Vingt-cinq ans après sa création au Caire, en Egypte, la CIPD25 est "une affaire inachevée". Le document exhortait "toutes les personnes à avoir accès aux soins de santé reproductive, y compris la planification familiale volontaire / contraception et la grossesse en toute sécurité et les services d'accouchement ".

Les participants ont cependant noté que des progrès ont été accomplis dans nombre de domaines, notamment la  réduction de la  mortalité maternelle, mais de nombreuses personnes n’ont toujours pas accès à de bons soins de santé, à des contraceptifs et à des informations.
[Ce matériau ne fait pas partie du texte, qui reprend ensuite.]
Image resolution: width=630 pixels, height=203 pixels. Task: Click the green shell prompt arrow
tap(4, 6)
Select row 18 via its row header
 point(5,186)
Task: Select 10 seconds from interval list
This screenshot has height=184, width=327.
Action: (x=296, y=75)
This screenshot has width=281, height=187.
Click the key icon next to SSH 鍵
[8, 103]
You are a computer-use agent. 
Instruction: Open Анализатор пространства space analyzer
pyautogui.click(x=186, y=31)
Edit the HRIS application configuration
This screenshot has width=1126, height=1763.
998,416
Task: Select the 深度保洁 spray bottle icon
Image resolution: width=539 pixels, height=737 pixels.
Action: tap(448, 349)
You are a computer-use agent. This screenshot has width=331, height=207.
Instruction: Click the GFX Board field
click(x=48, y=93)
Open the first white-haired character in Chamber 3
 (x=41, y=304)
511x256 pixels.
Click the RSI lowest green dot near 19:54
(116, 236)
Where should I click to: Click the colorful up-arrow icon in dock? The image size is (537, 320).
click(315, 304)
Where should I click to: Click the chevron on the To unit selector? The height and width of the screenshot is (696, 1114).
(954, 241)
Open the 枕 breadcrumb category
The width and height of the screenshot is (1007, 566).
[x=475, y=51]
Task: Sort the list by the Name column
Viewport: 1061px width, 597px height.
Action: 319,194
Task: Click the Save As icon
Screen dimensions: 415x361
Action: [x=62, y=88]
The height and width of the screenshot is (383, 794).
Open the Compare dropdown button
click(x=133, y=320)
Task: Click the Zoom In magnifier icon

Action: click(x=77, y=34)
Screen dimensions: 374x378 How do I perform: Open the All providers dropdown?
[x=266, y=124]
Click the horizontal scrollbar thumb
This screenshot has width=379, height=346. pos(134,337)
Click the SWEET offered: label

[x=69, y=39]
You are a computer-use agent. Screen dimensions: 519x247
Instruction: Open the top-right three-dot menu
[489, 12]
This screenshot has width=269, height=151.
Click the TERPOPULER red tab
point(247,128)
Chaque jour, environ huit cent dix mères  meurent de causes évitables liées à la grossesse et à l'accouchement, et environ deux cent trente-deux millions de  femmes dans les pays à revenu faible ou intermédiaire qui souhaitent éviter les grossesses n'utilisent pas de contraceptifs, alors que plus de deux cents millions d'autres sont victimes de mutilations génitales féminines.  Chaque année , environ douze millions de filles mineures sont mariées et une femme sur trois dans le monde a subi des violences physiques ou sexuelles.  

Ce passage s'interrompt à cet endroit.